(Stored records)

--*--

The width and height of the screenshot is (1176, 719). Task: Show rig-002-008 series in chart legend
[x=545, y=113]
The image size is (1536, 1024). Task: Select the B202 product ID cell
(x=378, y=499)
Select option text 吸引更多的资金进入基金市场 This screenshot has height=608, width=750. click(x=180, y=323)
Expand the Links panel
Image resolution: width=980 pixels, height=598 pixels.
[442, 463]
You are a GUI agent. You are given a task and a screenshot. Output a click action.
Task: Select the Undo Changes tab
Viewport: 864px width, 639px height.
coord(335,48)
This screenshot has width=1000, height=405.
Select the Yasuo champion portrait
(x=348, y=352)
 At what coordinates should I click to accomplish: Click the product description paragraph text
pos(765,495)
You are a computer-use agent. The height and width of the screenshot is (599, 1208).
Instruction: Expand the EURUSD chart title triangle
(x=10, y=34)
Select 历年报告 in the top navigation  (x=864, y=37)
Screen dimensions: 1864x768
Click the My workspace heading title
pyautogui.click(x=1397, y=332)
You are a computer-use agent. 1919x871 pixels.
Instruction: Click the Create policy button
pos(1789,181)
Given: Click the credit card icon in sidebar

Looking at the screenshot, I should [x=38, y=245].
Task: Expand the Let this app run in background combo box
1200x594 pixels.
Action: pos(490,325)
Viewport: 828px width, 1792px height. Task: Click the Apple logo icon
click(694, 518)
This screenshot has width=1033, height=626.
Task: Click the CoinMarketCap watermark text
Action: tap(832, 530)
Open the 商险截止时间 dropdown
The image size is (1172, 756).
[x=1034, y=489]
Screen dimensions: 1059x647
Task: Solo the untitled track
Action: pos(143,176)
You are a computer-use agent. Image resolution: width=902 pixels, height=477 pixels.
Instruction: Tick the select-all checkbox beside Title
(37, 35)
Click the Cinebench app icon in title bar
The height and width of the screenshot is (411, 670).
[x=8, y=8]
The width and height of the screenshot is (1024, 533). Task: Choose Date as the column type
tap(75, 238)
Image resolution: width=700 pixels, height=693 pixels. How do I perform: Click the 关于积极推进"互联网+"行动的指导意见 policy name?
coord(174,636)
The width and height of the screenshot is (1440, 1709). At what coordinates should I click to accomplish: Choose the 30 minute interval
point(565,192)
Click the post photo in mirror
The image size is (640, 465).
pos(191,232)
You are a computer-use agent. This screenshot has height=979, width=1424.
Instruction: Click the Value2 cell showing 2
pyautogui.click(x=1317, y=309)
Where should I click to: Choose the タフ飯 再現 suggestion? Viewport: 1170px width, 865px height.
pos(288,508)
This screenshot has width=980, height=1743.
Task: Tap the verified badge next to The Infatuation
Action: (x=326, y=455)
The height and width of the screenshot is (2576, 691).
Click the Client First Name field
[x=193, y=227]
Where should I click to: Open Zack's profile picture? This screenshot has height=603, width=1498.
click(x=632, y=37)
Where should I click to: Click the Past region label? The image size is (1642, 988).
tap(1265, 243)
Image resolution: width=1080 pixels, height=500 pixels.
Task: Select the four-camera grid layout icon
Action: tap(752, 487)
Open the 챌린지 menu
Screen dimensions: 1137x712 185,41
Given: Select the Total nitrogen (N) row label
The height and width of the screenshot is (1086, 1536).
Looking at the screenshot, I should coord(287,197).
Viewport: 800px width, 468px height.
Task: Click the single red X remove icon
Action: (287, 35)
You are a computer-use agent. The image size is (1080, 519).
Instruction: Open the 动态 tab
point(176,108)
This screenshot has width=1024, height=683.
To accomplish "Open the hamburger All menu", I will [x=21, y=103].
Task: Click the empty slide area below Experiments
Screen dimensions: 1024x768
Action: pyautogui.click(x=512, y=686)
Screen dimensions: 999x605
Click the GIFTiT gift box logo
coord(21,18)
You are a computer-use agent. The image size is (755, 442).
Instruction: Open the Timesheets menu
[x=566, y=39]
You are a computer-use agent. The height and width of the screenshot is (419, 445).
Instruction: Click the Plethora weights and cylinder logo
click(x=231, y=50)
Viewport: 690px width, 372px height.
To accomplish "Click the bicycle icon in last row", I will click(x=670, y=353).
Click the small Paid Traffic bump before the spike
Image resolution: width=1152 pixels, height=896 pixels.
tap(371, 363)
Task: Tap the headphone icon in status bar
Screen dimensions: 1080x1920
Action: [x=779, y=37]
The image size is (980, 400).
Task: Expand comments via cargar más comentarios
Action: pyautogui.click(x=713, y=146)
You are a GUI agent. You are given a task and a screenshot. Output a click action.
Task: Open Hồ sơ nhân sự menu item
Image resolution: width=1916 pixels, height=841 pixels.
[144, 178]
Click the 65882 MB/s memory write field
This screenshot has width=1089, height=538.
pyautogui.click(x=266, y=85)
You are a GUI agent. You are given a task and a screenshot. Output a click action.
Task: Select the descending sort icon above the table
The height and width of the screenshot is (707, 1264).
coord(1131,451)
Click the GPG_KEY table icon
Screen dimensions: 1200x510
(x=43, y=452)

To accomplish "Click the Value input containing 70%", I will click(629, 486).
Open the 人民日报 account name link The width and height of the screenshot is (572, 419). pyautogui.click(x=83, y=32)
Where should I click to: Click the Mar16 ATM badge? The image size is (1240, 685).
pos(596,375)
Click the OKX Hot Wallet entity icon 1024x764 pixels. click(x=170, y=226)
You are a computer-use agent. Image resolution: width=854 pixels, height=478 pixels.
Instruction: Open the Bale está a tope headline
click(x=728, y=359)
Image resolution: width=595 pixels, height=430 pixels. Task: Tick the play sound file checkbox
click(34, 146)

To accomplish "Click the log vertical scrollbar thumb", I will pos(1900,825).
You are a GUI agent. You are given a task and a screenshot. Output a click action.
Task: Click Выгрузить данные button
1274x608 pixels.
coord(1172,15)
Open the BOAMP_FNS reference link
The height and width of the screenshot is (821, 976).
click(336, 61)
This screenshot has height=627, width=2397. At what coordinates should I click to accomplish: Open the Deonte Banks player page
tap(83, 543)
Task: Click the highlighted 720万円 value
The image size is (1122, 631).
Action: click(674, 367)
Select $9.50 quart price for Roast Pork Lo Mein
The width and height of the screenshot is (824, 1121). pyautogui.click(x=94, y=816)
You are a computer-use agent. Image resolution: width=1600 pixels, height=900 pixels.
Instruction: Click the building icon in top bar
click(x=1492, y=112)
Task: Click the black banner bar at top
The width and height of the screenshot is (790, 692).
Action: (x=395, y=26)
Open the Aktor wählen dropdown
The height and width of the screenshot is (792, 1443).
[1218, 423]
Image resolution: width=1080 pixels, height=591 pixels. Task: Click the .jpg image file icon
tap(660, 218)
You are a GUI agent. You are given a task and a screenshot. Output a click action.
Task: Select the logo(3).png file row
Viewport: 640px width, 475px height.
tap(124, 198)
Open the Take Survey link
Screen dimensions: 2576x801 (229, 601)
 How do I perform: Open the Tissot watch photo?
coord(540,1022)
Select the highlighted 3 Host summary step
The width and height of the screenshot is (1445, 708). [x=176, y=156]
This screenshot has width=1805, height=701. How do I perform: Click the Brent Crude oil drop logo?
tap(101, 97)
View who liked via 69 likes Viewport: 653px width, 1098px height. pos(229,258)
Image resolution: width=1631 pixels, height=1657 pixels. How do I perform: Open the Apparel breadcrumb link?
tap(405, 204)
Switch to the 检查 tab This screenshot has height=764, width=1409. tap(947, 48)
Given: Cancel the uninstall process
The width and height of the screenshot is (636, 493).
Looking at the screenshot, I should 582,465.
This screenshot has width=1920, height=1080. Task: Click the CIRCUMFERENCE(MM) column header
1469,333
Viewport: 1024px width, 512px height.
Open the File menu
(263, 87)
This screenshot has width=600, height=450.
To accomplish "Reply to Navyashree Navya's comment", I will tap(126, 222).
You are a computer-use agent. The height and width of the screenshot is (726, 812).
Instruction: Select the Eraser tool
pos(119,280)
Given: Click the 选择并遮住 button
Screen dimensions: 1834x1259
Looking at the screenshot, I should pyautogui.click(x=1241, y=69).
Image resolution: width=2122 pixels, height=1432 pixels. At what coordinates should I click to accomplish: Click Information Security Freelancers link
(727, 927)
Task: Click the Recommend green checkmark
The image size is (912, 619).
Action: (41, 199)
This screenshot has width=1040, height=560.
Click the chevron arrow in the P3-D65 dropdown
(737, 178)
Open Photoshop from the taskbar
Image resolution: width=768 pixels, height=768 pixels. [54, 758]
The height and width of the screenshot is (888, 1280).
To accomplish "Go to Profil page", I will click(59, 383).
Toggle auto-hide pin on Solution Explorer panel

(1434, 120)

--*--

**Problem requirements:** From the entries above, copy every line that holds the word "table".

**Your solution:**
Task: Select the descending sort icon above the table
Click the GPG_KEY table icon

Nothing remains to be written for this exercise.